With decarbonisation on the horizon, investors are less willing to direct funds towards lengthy, expensive projects that often take years to pay off, such as those deep at sea, he argues. They have shifted instead to so-called “short-cycle” projects.

“And where are the world’s short cycle projects? Three places: US shale, Russia, and the Middle East,” says Currie. “You’ve taken out Russia for all the obvious reasons. Now you’re losing the second engine of growth of the three, with the US struggling. That really just leaves you with core Opec: the Middle East Gulf countries.”

This may not be a problem. Saudi Arabia, Opec’s linchpin, has often been a stabilising force in global oil markets. In 2020, it made deep output cuts to prop up prices, helping rescue shale and other producers from oblivion.

But this shift leaves the fate of the global crude market in the hands of countries with which the west has a volatile relationship. Should those producers choose not to ramp up, due to inability or unwillingness, then the only cure to high prices will be a rationing of oil demand, say analysts, probably through recession — akin to the price shock experienced by European natural gas consumers last year.

A Biden administration that entered office pledging to crack down on fracking has spent months fruitlessly imploring shale producers and their investors to ramp up drilling © Ken Cedeno/Corbis via Getty Images

A hint of what may come was visible last year, when oil prices shot up to more than $130 a barrel after Russian tanks rolled into Ukraine. Shale operators held fast to their capital restraint, despite repeated pleas from the White House for more oil supply. It was an example of the kind of price discovery that will be a feature of a market lacking a supplier to rival Opec, argue some analysts.

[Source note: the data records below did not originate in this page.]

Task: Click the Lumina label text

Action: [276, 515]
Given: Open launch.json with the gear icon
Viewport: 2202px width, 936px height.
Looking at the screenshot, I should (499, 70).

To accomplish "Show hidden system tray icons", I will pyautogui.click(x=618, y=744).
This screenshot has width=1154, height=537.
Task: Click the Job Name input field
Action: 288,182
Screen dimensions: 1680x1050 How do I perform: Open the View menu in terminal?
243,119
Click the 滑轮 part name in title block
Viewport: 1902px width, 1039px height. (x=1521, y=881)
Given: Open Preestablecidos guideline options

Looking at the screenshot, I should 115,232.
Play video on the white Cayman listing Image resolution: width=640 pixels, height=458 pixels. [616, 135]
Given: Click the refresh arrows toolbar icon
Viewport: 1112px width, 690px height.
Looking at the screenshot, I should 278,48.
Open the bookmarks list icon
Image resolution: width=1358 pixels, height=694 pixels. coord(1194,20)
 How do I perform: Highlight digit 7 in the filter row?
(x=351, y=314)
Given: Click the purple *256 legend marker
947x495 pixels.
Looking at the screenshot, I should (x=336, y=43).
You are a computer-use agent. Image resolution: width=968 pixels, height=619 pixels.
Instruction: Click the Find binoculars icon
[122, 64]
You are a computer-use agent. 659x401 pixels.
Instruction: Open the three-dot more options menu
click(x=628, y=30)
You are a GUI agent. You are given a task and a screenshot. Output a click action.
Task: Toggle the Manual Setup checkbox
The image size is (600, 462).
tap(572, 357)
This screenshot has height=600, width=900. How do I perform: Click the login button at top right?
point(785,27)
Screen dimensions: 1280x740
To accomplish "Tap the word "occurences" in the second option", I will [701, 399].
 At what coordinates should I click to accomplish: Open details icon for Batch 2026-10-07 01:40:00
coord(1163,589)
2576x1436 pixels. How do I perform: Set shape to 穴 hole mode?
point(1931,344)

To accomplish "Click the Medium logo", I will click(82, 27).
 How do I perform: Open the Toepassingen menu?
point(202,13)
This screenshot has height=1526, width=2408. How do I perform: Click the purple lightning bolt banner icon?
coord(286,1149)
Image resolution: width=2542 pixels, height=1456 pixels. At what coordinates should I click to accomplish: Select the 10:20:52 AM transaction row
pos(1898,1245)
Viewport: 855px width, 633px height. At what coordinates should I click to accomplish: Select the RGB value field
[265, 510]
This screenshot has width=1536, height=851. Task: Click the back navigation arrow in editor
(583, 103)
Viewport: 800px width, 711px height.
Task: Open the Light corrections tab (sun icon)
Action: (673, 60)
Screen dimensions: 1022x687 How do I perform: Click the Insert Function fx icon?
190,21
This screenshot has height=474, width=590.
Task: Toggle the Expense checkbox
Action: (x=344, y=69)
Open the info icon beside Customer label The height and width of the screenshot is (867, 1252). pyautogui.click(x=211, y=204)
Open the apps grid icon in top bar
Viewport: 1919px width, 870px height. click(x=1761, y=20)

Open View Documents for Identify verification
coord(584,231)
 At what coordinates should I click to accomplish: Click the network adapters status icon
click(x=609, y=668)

“[The market] went up to test where some poor consumer can’t afford this anymore — and I think we found this at around $120 [a barrel],” says Raoul LeBlanc, vice-president for North American unconventionals at S&P Global Commodity Insights. “Because if the supply wasn’t going to happen, then it had to go to demand. And that’s where it went.”

But leaving the market to solve the problem does not make for good politics — especially in America — or comfortable geopolitics, especially during an era of unprecedented turmoil.

That is one reason why a Biden administration that entered office pledging to crack down on fracking has spent months fruitlessly imploring shale producers and their investors to ramp up drilling. It has also released millions of barrels of crude from strategic stockpiles, loosened sanctions on Venezuela’s oil sector and dispatched diplomats to Riyadh to ask for more supply.

Weaning the global economy off fossil fuels would help, while also cutting global greenhouse gas emissions — an ambition embedded in the Biden administration’s decarbonisation programme.

This approach, however, relies on bucking a century-old trend of ever-increasing oil consumption despite some forecasters’ models showing climate policy will break the world’s fossil fuel addiction.

“If . . . we end up being more thirsty for oil than the prevailing forecasts assume, then we’ve got big problems,” says Bob McNally, a former adviser to President George W Bush who now runs Rapidan Energy Group.

It would be an era of “economy-wrecking, geopolitically destabilising, boom and bust swings”, adds McNally. “That’s when you will wish for more shale.”